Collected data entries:
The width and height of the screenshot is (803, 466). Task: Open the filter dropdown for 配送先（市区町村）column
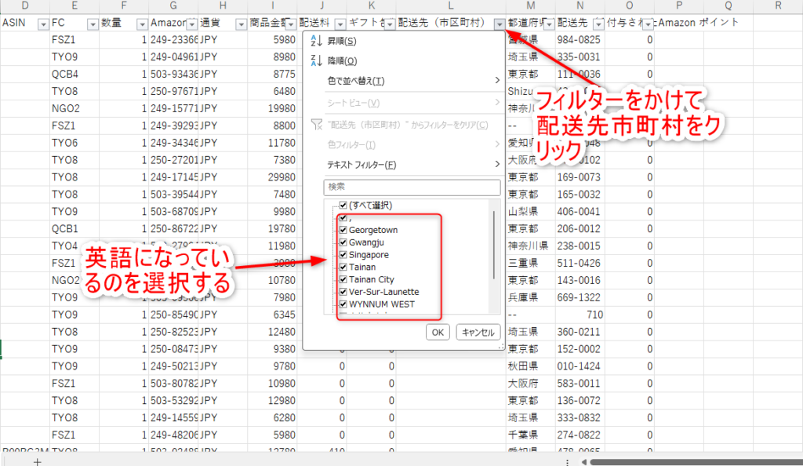tap(500, 24)
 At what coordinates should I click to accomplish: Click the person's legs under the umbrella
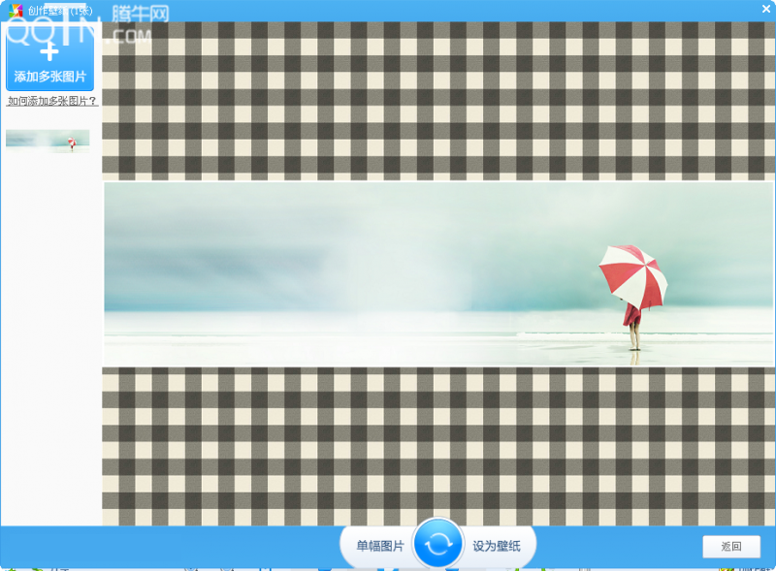point(634,336)
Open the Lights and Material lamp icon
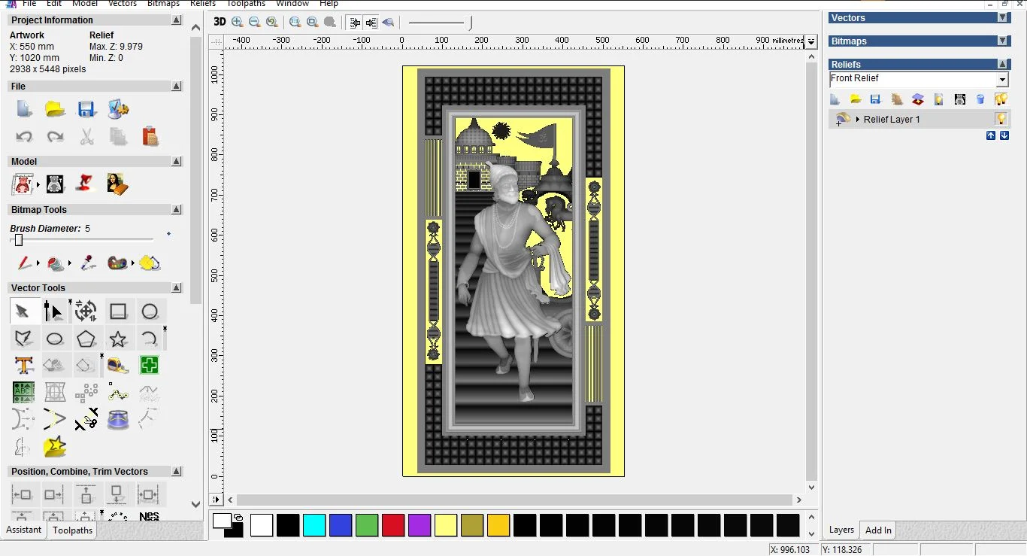This screenshot has height=556, width=1027. (x=86, y=184)
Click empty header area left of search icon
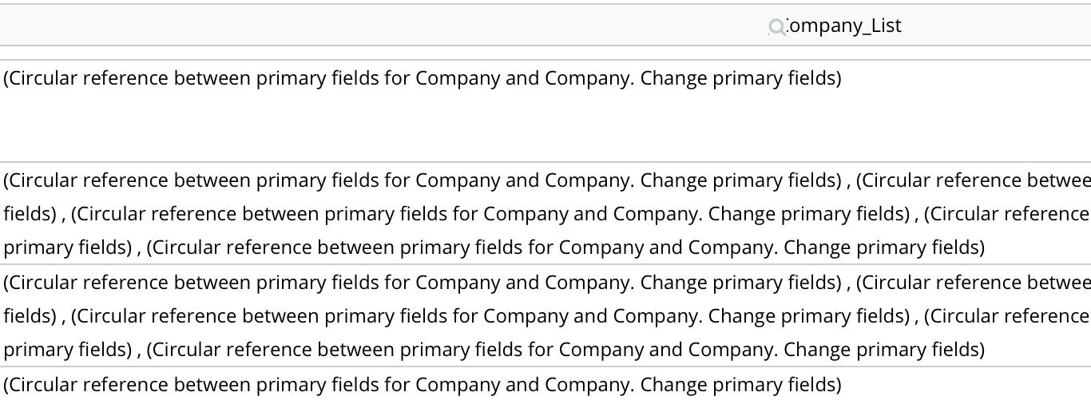The height and width of the screenshot is (404, 1091). tap(383, 26)
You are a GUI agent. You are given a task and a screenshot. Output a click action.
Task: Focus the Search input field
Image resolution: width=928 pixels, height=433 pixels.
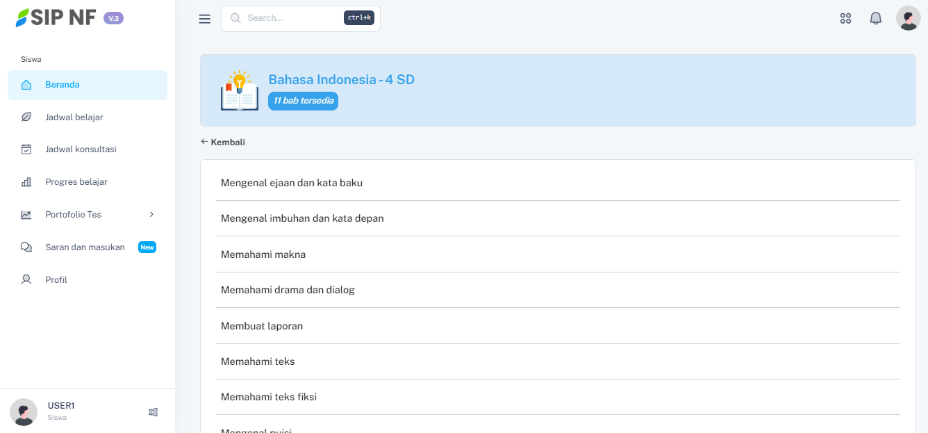pyautogui.click(x=292, y=18)
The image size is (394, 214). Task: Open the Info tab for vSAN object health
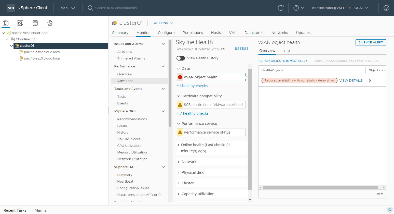pos(287,51)
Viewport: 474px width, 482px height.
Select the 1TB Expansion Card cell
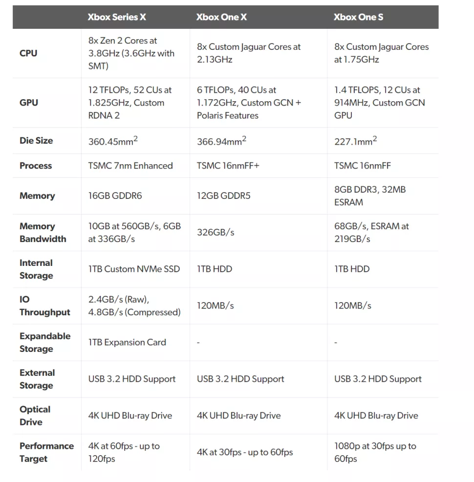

## How to complete this task
Every line from the one containing "Open the Lights and Material lamp icon" through the end of the entries above is to be copied exactly; pictures are to be left out.

## Expected answer
Open the Lights and Material lamp icon
This screenshot has height=556, width=1027. (x=86, y=184)
Click empty header area left of search icon
The height and width of the screenshot is (404, 1091). tap(383, 26)
You are a GUI agent. You are given a task and a screenshot. Output a click action.
Task: Focus the Search input field
Image resolution: width=928 pixels, height=433 pixels.
pyautogui.click(x=292, y=18)
The image size is (394, 214). Task: Open the Info tab for vSAN object health
pos(287,51)
Viewport: 474px width, 482px height.
Select the 1TB Expansion Card cell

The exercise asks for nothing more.